Это пение своим завлекающим ритмом вызвало эхо Скалы, оно парило над жалкой фигуркой сопротивляющейся Мэллис. Увлекаемая течением, она продолжала отчаянно бороться со смертью. Ее когти скребли и царапали Скалу, и к древним письменам добавились новые метки.
Но…
— Умри! — донеслось до Мэллис пение.
— Умри! — Эхо, отразившись от Скалы, было полно такой злобы, что ужас охватил всех услышавших его; глаза расширились, чувства словно еще сильнее устремились туда, где сконцентрировалось бессилие — где Мэллис тщетно пыталась спастись. Единственным, кто сохранял спокойствие, был Терц, Двенадцатый Хранитель. Он тоже смотрел, как по прихоти судьбы вместе с дочерью в воде гибнет его репутация.
Слабость угадывалась теперь и в недавнем оплоте силы — Клаудере, он тоже замер и беспомощно смотрел, как у него на глазах умирает подруга по многолетней учебе.
Казалось бы, здесь, в этом гроте, невозможен даже малейший проблеск жалости. И все же воздадим хвалу Камню за его дары: жалость была! Одинокая горькая слезинка показалась на глазах у одной кротихи, у Хенбейн. Она, которая больше всех выигрывала от гибели Мэллис, была единственной, в чьем сердце нашлось место состраданию. Настолько далеко ушла Госпожа Слова по нелегкому пути к свету. Но именно настолько — не дальше.
А больше никто не проронил ни слезинки, да и глаза Хенбейн стали жестче, когда она вспомнила, что смерть этой кротихи сулит ей надежду на победу над Люцерном, и Хенбейн пожалела Мэллис, но не более того.

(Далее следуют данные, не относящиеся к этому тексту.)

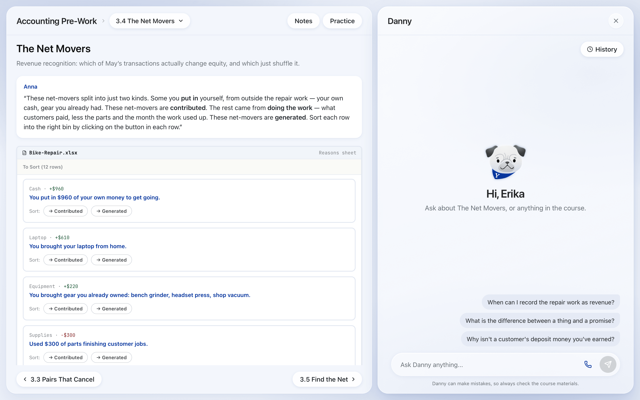Viewport: 640px width, 400px height.
Task: Click the Bike-Repair.xlsx file icon
Action: pos(24,153)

Постепенно всех поразила странная и грозная тишина; казалось, темный звук достиг пика и на этом его устрашающее действие на кротов закончилось. Теперь отраженное от Скалы эхо начало замирать, а кроты познали страх, худший, чем знали до сих пор, — страх тишины, о существовании которой раньше не подозревали и в которой крот, как учит Слово, становится и вправду ничем.
Вот в этой-то тишине кроты увидели, что Мэллис еще жива. Она вцепилась в Скалу, с кощунственными проклятиями борясь за жизнь. Ее не затянуло в бездну, ее когти ухватились за какой-то выступ или трещину у самой пещеры, а темный, злобный поток бурлил вокруг ее тела. Мэллис больше не кричала, и в наступившей тишине кроты услышали ответ на свое гортанное смертное пение.
— Нет! — прошептала Мэллис, и это слово прозвучало как обвинение им.
Все дрожали, все чувствовали злобу и растерянность. Та, что должна была умереть, не умерла. Скале бросили вызов. Скалу унизили. И все же это был величественный момент, момент откровения, а выжившая, но еще не спасшаяся Мэллис посмела рассмеяться!
И тогда Люцерн двинулся вперед. Словно мрачные тени ожили и двинулись на свет. Будто сами очертания грота начали меняться.
— Хранитель-Наставник, — сказал Люцерн, демонстративно не обращая внимания на мать. — Я произнесу Клятву Согласия. Сейчас же!
— Нет! — крикнула Хенбейн.
Клаудер обернулся к ней, готовый напасть, но Терц прошептал:
— Послушник Клаудер, ты еще не сидим. Обряд не завершен. Но нарушает Закон Слова сама Госпожа. Этот крот хочет произнести Клятву Согласия, и ему нельзя отказать.